This study’s neural network system architecture is shown in Figure 5. which uses a logistic representation method by normalizing the Softmax activation function. It restricts each element to the range (0, 1) for classification effects and discovery. The sum is 1 [26], which can be enlarged to a classification probability ratio of 1 to 100%, which can also be regarded as (k-1) dimensions. NMS distinguishes between dangerous and safe objects. For example, Danger is 0.69, Safe is 0.31, and the maximum sum is 1. Among them, the regression is to find the location, and the other classification is to find the category of cracks and parallel processing simultaneously; it can make use of GPU parallel computing resources.

The boundary regression (bounding-box regression) is the same tool used to fine-tune the inaccurate positioning of the classifier. By saving the accurate positioning to adjust the positioning of the classifier, the feature points extracted by the classifier can be closer to the accurate value.

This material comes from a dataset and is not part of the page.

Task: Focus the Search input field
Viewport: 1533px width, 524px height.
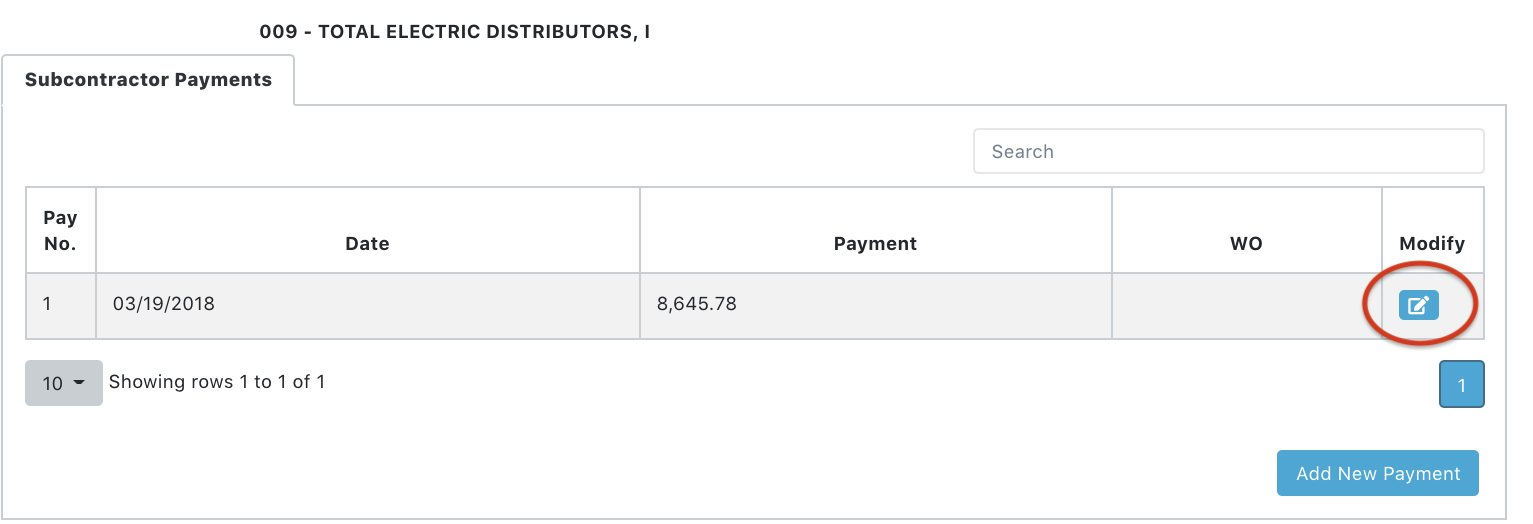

If the green box is the ground truth of the car, the red box is the extracted region proposal. Then, even if the red box is recognized as car by the classifier due to the inaccurate positioning of the red box (IoU < 0.5), this image is equivalent to not correctly detecting the car. If that can fine-tune the red box so that the fine-tuned window is closer to the ground truth, then bounding-box regression is used to fine-tune this window. Likewise, the ground truth applied in this study is used to adjust for errors caused by seam extraction. As shown in Figure 6, the green box their relevant ground truth: In actual extraction, due to the significant gap variation or the excessive amount of feature information in the gap, position misjudgment will occur during the feature extraction process. Additional captured images are used as ground truth to adjust the accuracy of captured images.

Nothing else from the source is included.